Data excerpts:
---------------

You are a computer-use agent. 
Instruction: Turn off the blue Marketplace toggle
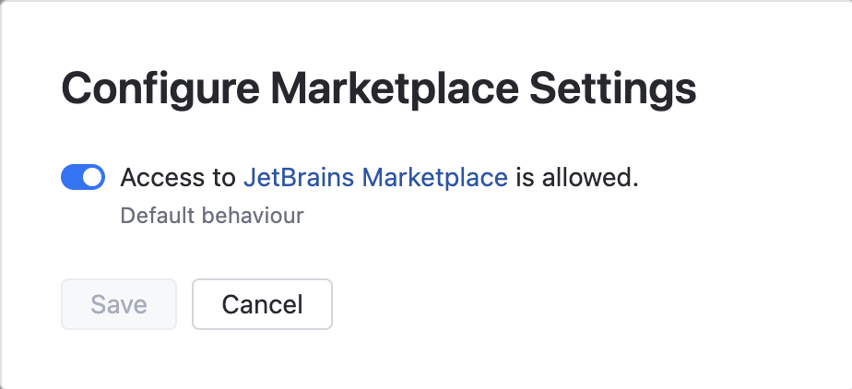(x=83, y=177)
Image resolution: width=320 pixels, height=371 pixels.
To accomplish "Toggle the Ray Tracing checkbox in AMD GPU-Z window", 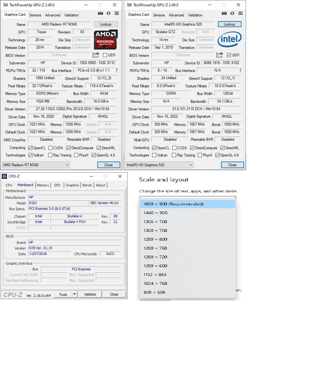I will [x=50, y=155].
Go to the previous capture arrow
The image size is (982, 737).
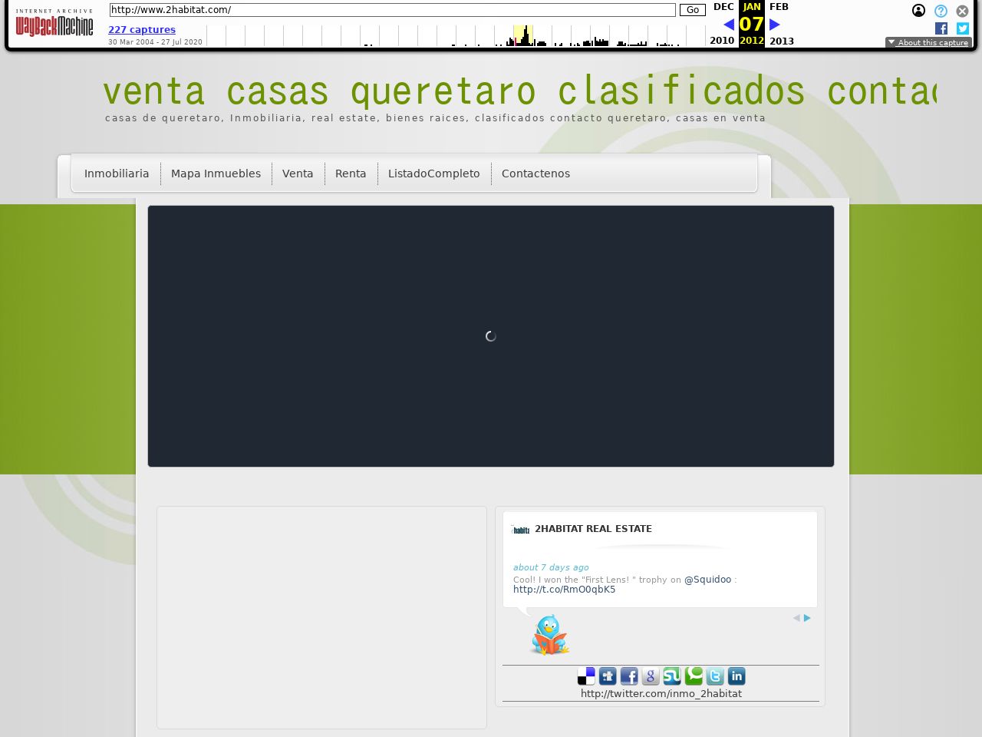click(x=729, y=25)
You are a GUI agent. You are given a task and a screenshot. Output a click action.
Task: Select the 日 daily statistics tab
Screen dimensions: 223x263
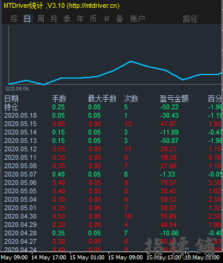tap(28, 19)
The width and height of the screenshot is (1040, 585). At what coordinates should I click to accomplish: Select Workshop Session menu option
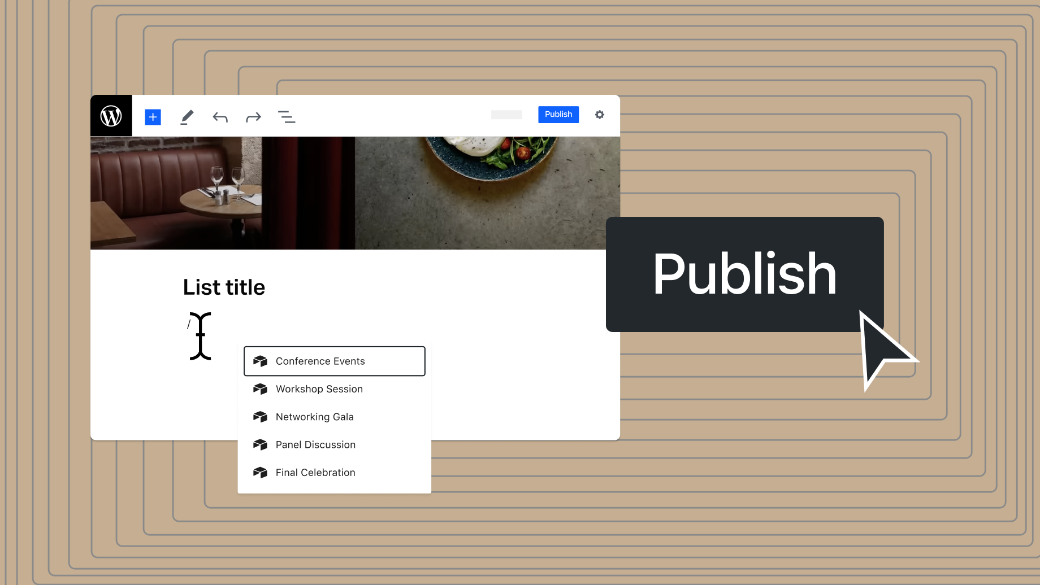coord(319,389)
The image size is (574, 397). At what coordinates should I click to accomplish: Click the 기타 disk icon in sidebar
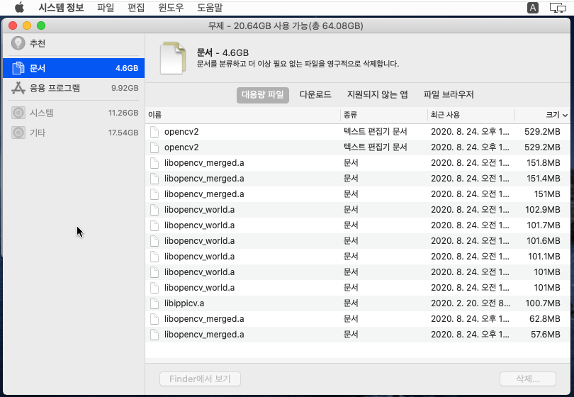pos(18,133)
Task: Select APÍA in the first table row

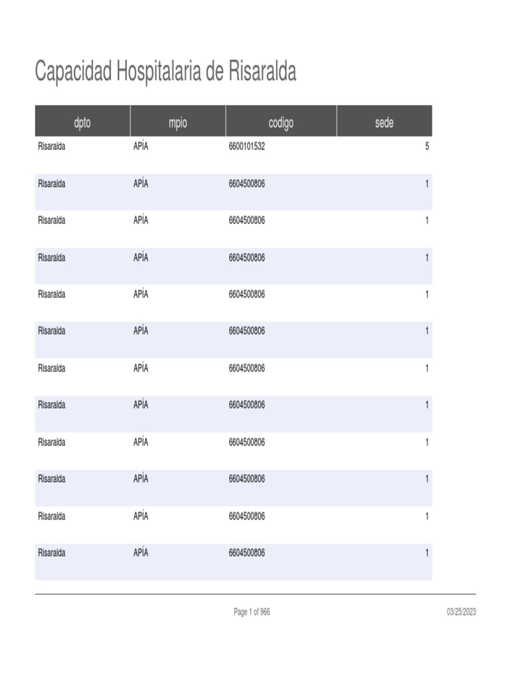Action: pyautogui.click(x=140, y=147)
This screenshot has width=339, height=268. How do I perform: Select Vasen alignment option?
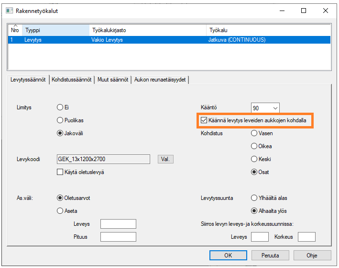pyautogui.click(x=254, y=133)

---------------

DIRECTIONS FOR THIS TASK
Bring together each line above where the string "agent" turns up.

REPLY TO THE TASK
You are a computer-use agent. 
You are a GUI agent. You are given a task and a screenshot. Output a click action.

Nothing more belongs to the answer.